The photos of the ice surface being removed from Nassau Coliseum for the final time brought out many emotions in New York Islanders fans and hockey fans from around the world.
Now you can own a memento from this depressing, traumatic, haunting and demoralizing day thanks to some once-in-a-lifetime auctions that can put the building's precious pieces in your possession.
Melted Coliseum Ice
Ice straight from the Coliseum floor that has been authenticated by the NHL, gently aged and air melted over time and bottled at the peak of its nostalgia. Auctions start at $19.72 per 4oz collectors bottle. Supplies are limited (and may contain up to 76% tap water). WARNING: Due to the possible presence of blood, sweat, hair, teeth, asbestos, concrete, metal and any number of unknown chemicals, drinking the melted ice is not recommended for children under 10.
Whole Ice Shards
For those who prefer to have the Coliseum ice act as a showpiece in their home, whole shards can be purchased at auction starting at $43 per square inch. Pieces hand-selected and autographed by popular Islanders winger Matt Martin (seen above) start at $99. Must be kept frozen, preferably away from any fish or game meats.

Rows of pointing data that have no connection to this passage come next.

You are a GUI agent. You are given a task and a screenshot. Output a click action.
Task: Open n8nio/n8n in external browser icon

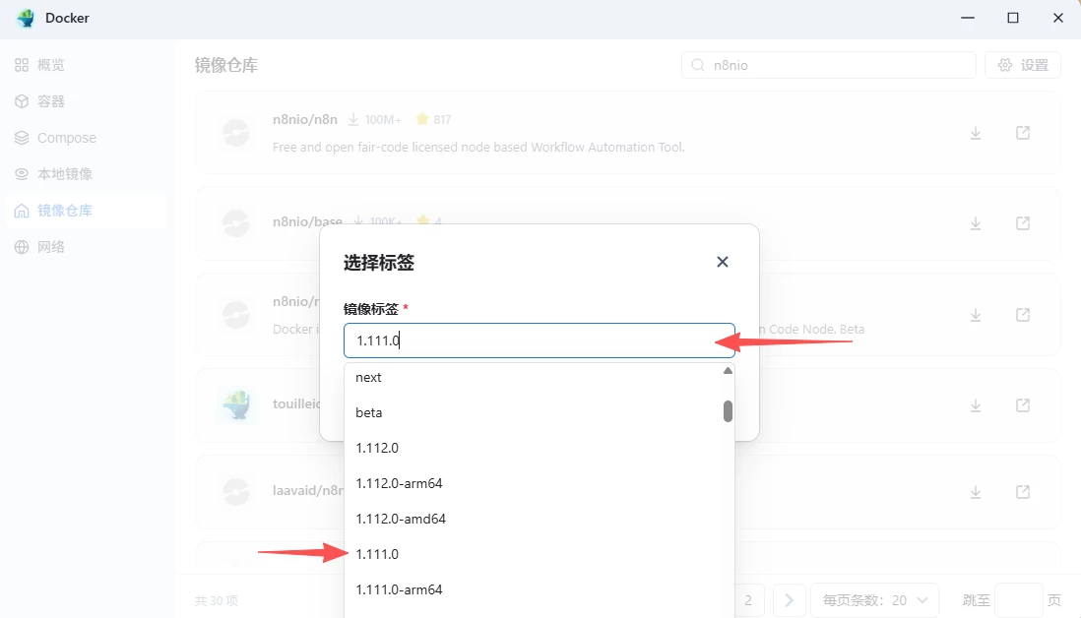click(1023, 133)
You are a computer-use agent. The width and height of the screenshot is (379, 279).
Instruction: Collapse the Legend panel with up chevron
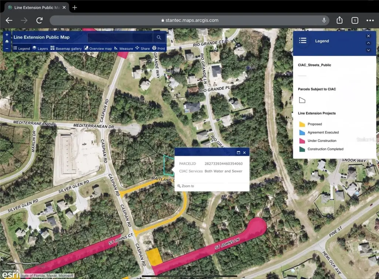tap(368, 43)

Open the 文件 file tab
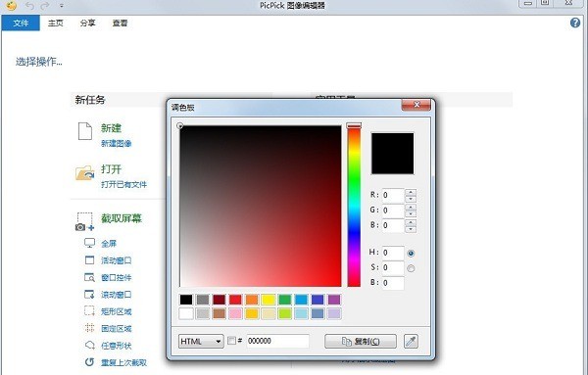(x=21, y=23)
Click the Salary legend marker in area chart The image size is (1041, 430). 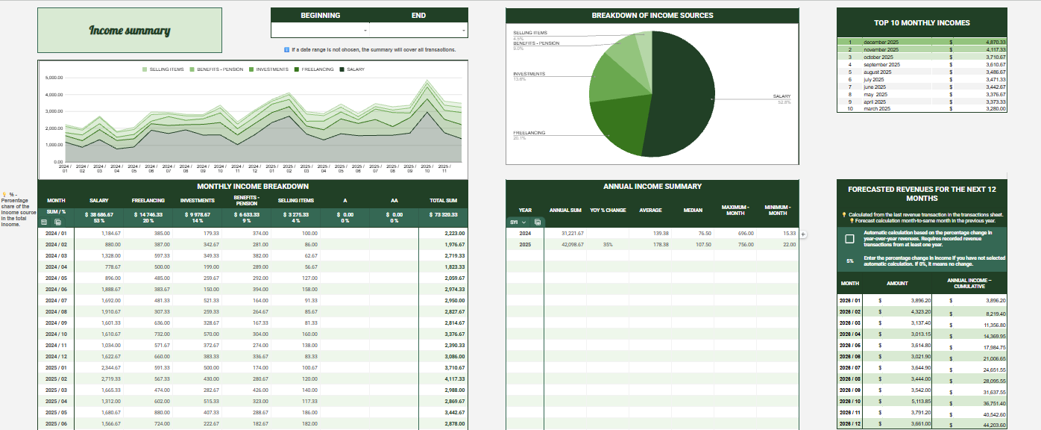tap(342, 69)
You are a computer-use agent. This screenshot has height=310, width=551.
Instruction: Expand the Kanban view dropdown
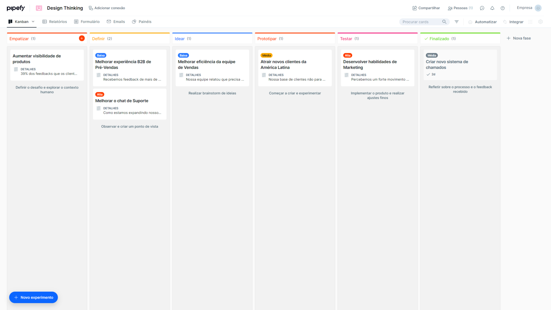pyautogui.click(x=33, y=22)
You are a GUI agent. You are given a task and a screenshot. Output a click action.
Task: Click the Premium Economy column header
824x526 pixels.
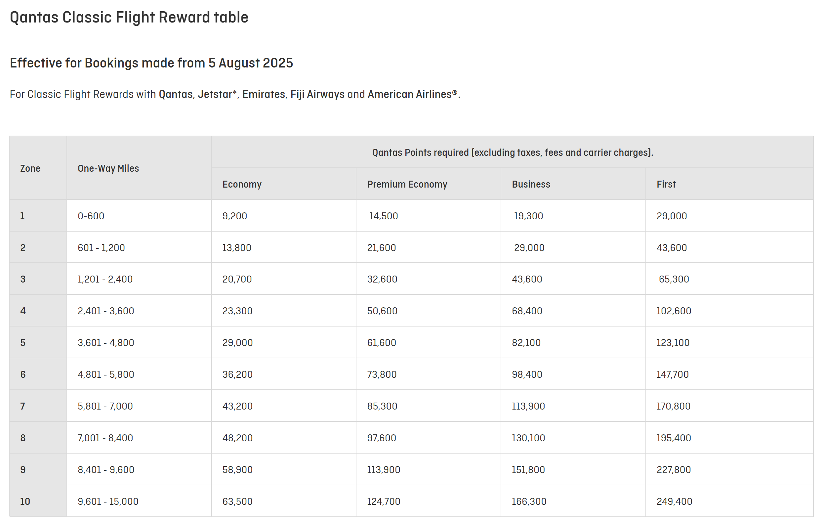point(407,184)
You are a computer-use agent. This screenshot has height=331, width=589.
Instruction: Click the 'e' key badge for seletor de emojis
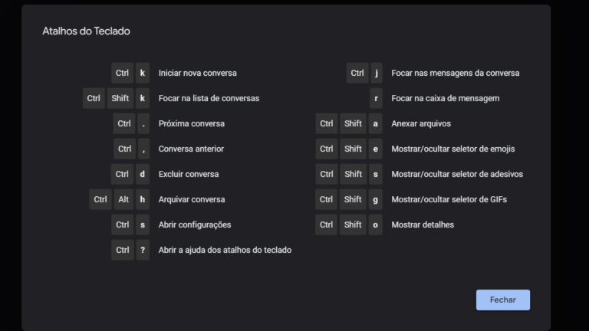click(x=375, y=149)
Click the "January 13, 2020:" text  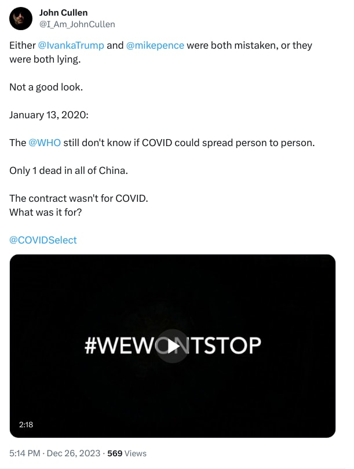tap(49, 115)
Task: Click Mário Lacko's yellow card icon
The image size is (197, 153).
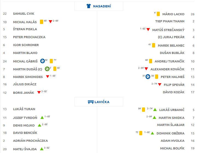Action: (x=158, y=14)
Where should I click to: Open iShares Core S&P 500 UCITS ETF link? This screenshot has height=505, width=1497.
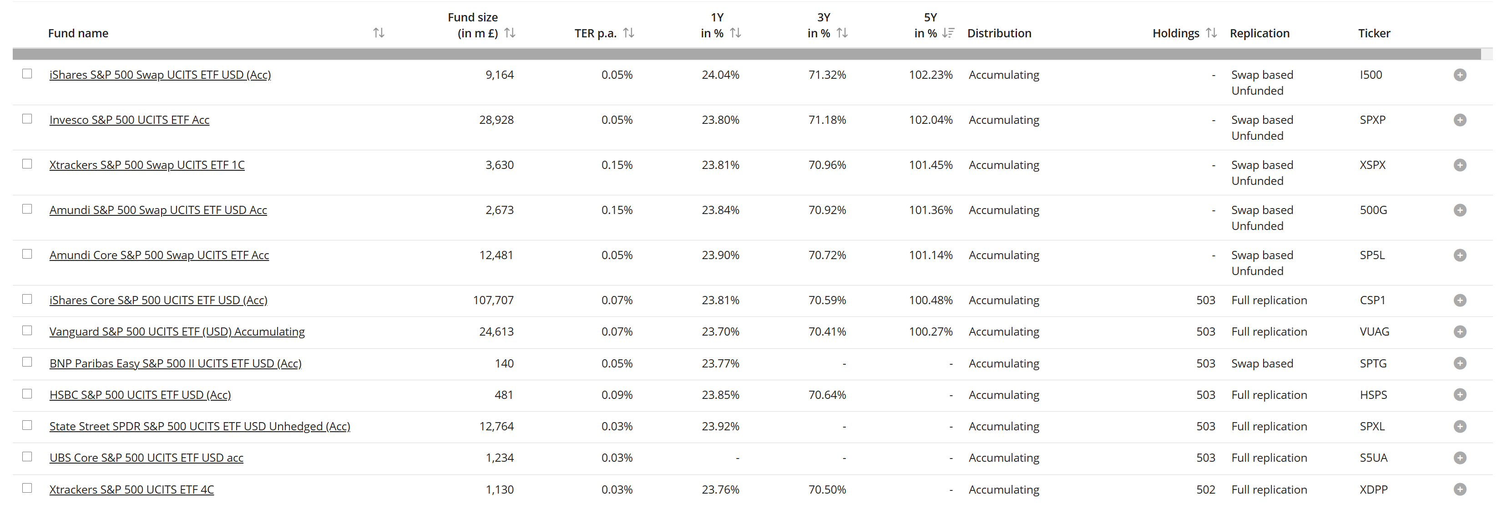click(x=158, y=300)
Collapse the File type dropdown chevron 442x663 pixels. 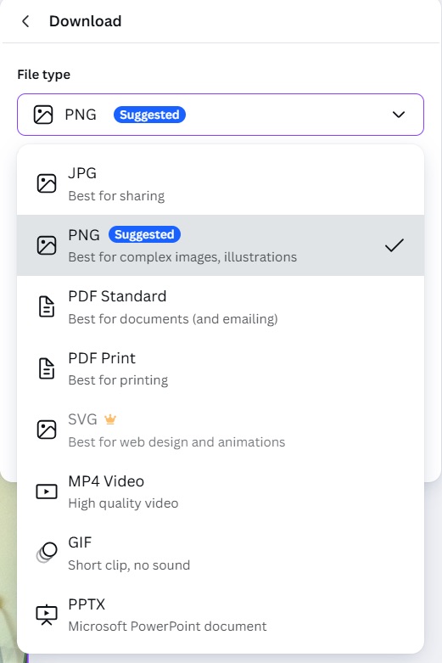[399, 115]
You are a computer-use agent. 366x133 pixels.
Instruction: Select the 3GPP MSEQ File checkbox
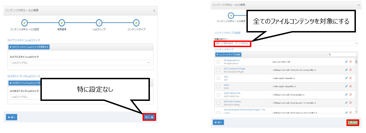pyautogui.click(x=218, y=95)
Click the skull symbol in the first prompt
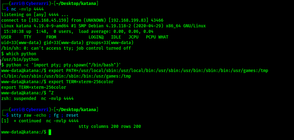Viewport: 294px width, 140px height. [24, 4]
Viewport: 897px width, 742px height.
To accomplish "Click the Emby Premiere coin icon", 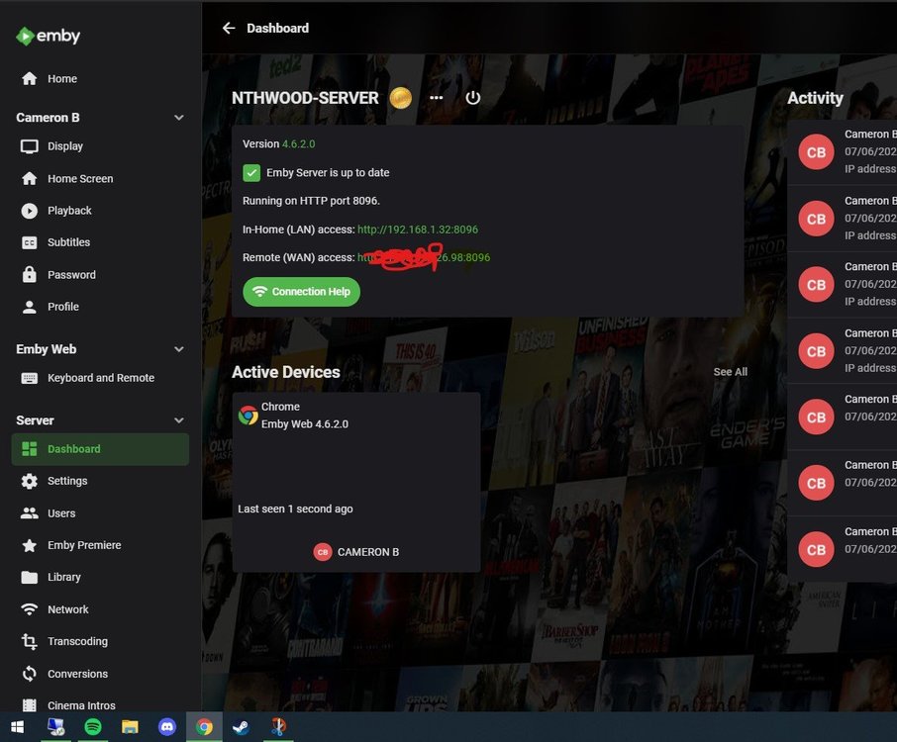I will [x=400, y=98].
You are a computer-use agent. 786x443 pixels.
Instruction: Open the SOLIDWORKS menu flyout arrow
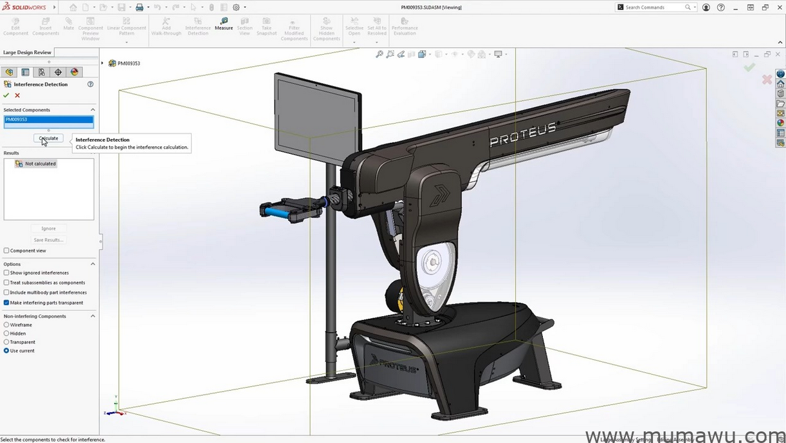(x=54, y=7)
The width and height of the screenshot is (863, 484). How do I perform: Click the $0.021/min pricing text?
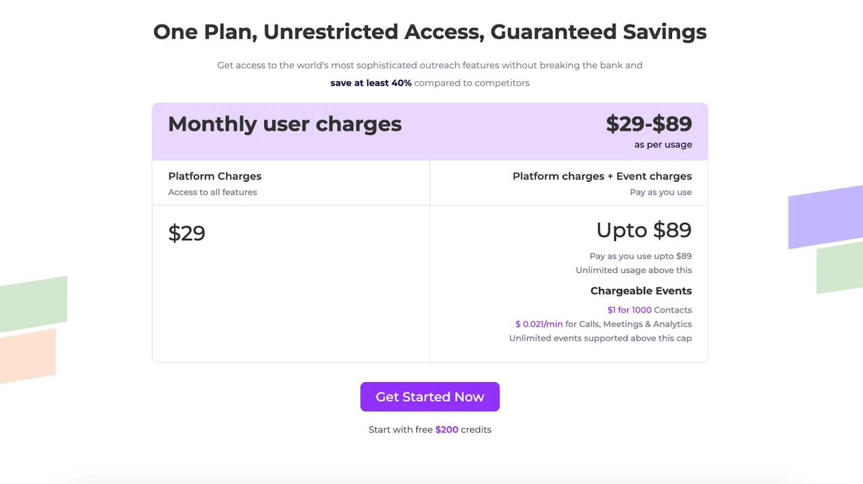(539, 324)
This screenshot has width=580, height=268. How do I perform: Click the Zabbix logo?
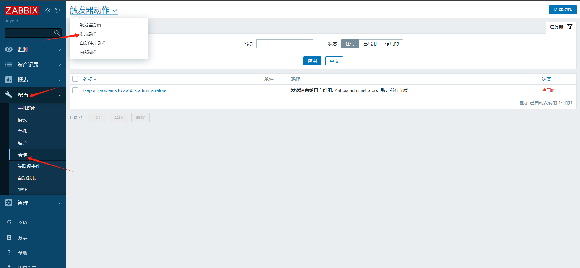pyautogui.click(x=21, y=10)
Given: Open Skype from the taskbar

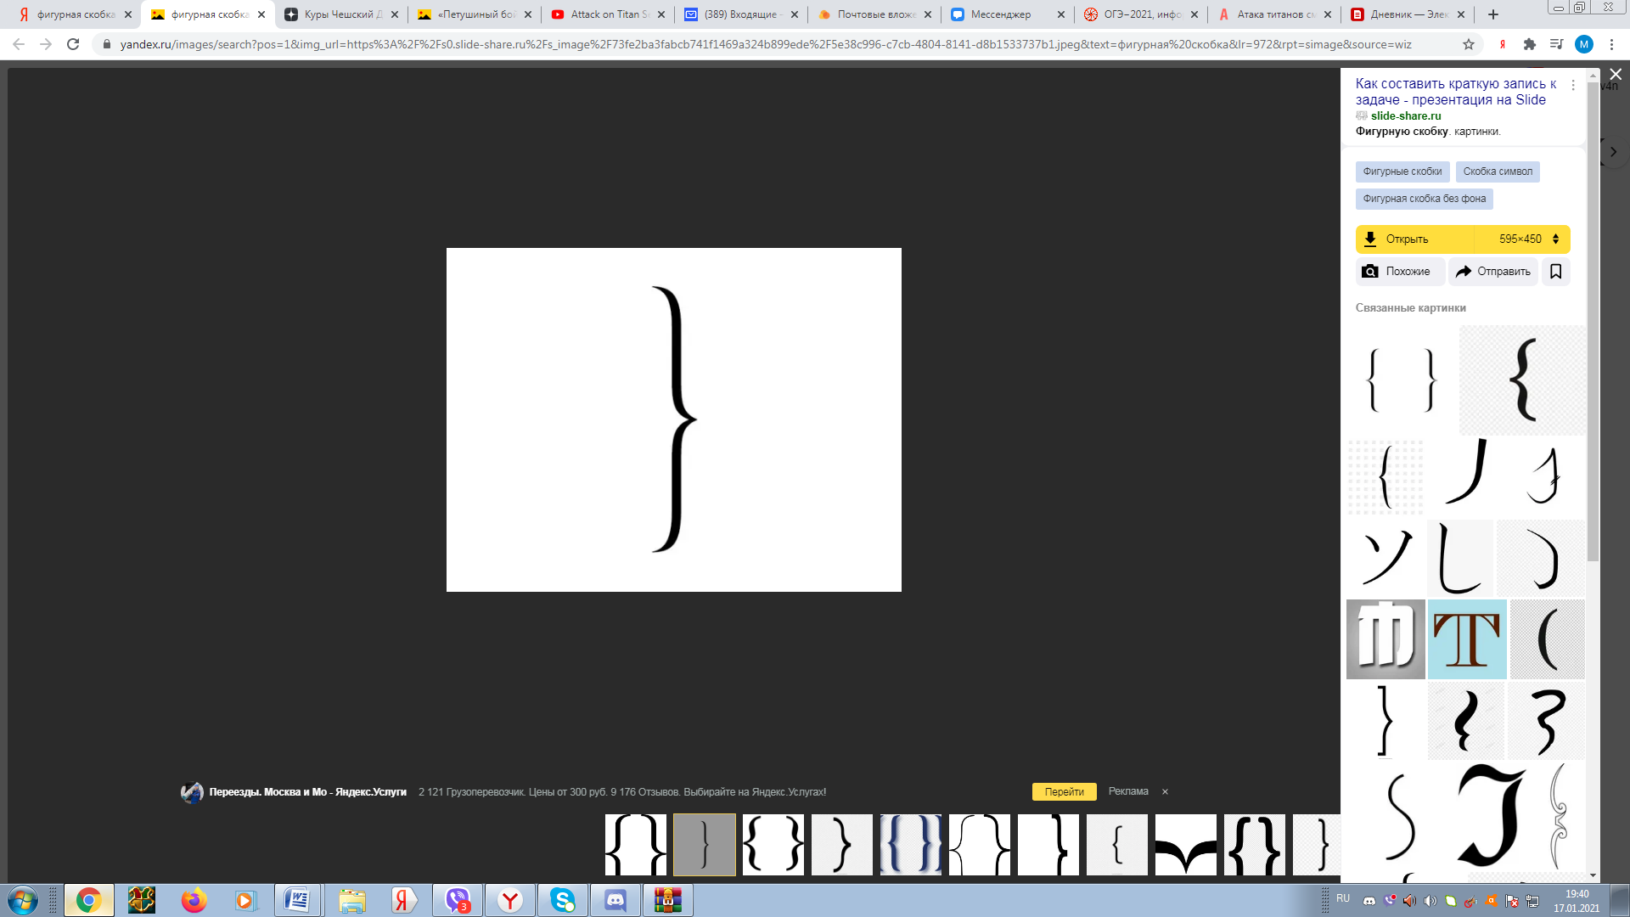Looking at the screenshot, I should [x=562, y=900].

Thanks to a shipping snafu, the Islanders played the entire season with street hockey sticks. This accounts for how the players broke approximately 15 sticks a game, often during power plays and other inopportune moments. Now, you can score one of these trademark items, even though the players couldn't score with them. Auctions begin at $21 per half stick and $91 for a John Tavares signed piece. Toothpicks made of stick shrapnel begin at $2 a bag.
If these boards could talk, they would tell stories of glorious past advertisers including Hall of Famers like Compression Socks, Nobody Beats The Wiz and Dial-A-Bug. Coliseum boards are great for home fencing to keep annoying Rangers fan neighbors out of your yard. Auctions start at $1,940 per section.
The Coliseum featured some of the world's toughest glass, strengthened over the years by around-the-clock stress tests mixing hard hits, hand beatings, sign hanging, spitting, beer spilling, extreme decibel levels and foul language. These sheets are perfect for coffee tables, desks, shower doors, car windshields and babies cribs. Auctions start at $109 a sheet.
Already a hot item among Islanders fans this Spring, Coliseum seats are available in several styles: Whole, Broken, Sticky, Ripped and Spearmint. Auctions start at $50 per seat or $600 per row.
Rusty Submarine Hull
We're not exactly sure how this pre-nuclear submarine shell ended up at Nassau Coliseum, but it was found in a locked garage and its got to go. Does not include diesel engines or weapons and may no longer be watertight. Auction begins at $2,000.
Made instantly iconic in photos taken by the great Bruce Bennett, this 14 ton piece of machinery destroyed the Islanders home ice more efficiently than Mario Lemieux, Jaromir Jagr or Sidney Crosby ever could and will forever be the last non-zamboni to drive across the Islanders center ice logo. Auction starts at $93,000.
Blueprints for the New Coliseum
Just added! Found under the debris from the clean up are the actual plans for a new, upgraded arena for the people of Nassau. Since it's unlikely the county will ever need the blueprints, the team might as well sell them. Perfect for framing and taunting political opponents. Auction starts at $1, but bidders must first submit an RFP application with the county for the rights to build an arena that will never materialize.
This is fake. There are no auctions. Save your money for the train tickets to Barclays.